I believe this is the third post I’ve written with this same title. Postaday ground to a halt for me because of the simple but incontrovertible fact that there are only 24 hours in a day. (My daughter was complaining about this problem recently, too. There’s something wrong when a twelve-year-old feels like there aren’t enough hours in the day, don’t you think?) Nevertheless I feel that forcing yourself to write every day is a fantastic exercise, so I’m going to pick myself back up and try again.

— — —

I think I’ll start this blog back up with the sad tale of a parenting strategy that totally backfired on me. Lately hubby and I have been getting more and more frustrated with the way that we have to tell our kids every little thing at least three times. When we say ok, time for dinner, why don’t they just come right away??? Why do we have to repeat ourselves endlessly??? Ugh!

So, following the principle that you catch more flies with honey, I told the kids I would start making tally marks every time they do something the first time they’re told. I put a little card on the fridge and made three sections, one for each kid. I told them that when a bunch of tally marks had accumulated we would do something nice. I was very vague: I didn’t say how many marks and I didn’t specify what the nice thing would be.
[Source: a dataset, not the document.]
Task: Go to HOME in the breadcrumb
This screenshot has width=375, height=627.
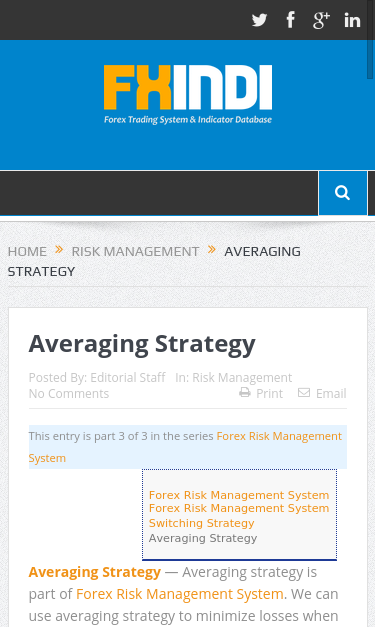Action: (27, 252)
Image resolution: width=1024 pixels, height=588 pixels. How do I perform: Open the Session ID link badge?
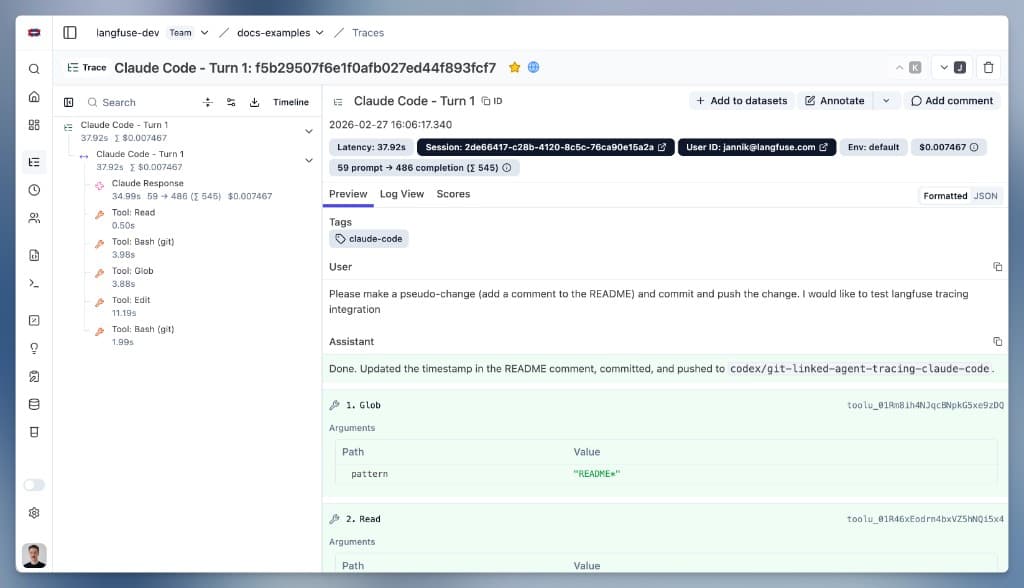click(x=545, y=147)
First problem. The kids immediately decided this was a contest to see who would get the most marks. This is a problem because the kids don’t have equal opportunities. During the course of an average day, I ask my 15yo to do three things: wake up, come to dinner, and go to bed. Everything else he does on his own without being asked. Whereas the rambunctious 7yo gets told to do (or not do) something every ten minutes or so. So the 7yo is racking up tally marks like nobody’s business, while my self-regulated well-behaved oldest only got like three in the course of an entire week.

Second problem. I foolishly said yes when one kid asked if they could get a tally mark for obeying their sibling. So for a while they were gleefully ordering each other around, instantly obeying, and awarding themselves oodles of tally marks. Hey, at least they were cooperating and having a good time. But still.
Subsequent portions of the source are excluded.